The local enemies of Judah are set aside; and through the inroad of the Assyrian, the circumstances of the Jews connected with the latter day; for the enemy who then overran Judah is the, often-named enemy of the latter day, of whom the prophet speaks continually as the overflowing scourge. At the same time, the sign of the virgin's Son, Emmanuel, is given to them. Assyria will overflow Judah. But this is not all; there is a confederacy of nations against Judah. Now we get the resource of the faithful, connecting this history with our particular point.

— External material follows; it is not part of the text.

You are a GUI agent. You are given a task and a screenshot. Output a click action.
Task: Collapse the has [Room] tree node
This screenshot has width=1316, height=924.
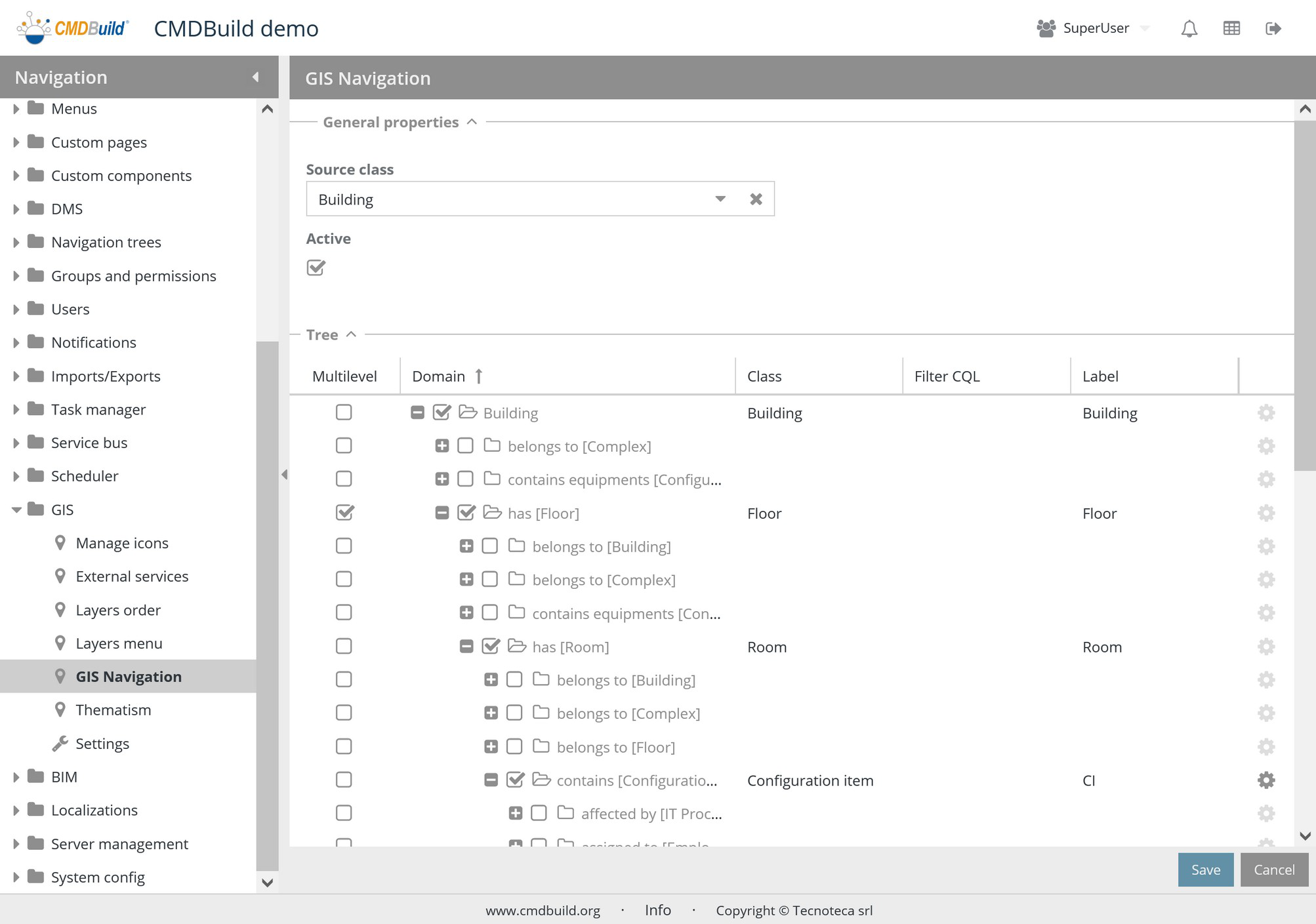pyautogui.click(x=466, y=647)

In presence of Judah's dangers from the confederacy of her enemies they were not to lean on human sources of strength, and confederate as men would. The Lord of hosts was to be their sanctuary. Where found? Here it is Christ comes in. He separates the remnant, being a stone of stumbling to the nation itself: for He is the Lord of hosts (compare chap. 1.). He is a sanctuary for those who look to Him as such; for there is no question of atonement here. However needed it may be, it is not the subject. The person of Christ is before us. The testimony is bound up and the law sealed among His disciples; and He teaches them, in the spirit of prophecy, to wait on Jehovah, who hides His face from the house of Jacob, and to look for Him. In a word, He maintains by faith the connection of Jehovah with Israel in the remnant. He and the children which God has given Him are for signs and wonders to both the houses of Israel, from the Lord of hosts who dwells in Mount Zion. Trouble and judgment are then announced and the full deliverance of Israel through Messiah by victory and judgment. He shall reign upon the throne of David with judgment (chap. 9:3-7: in ver. 3, read, “to it increased,” instead of “not increased,” i.e., “thou hast increased its joy"). What is so important in this passage is, that while the church's position, undoubtedly assumed subsequently by the remnant who adhered to Christ, is passed over, their connection with Israel's hopes, and the accomplishment of Israel's hopes, are fully established through Him who teaches them to look to Him who hides His face from the house of Jacob, and to wait for Him; for church blessings and grace they had not to wait. The church still waits for the accomplishment of this also; its own proper hopes are different, as we shall show in due time. Here the remnant connected with Christ are connected with a proper and exclusively Jewish national hope.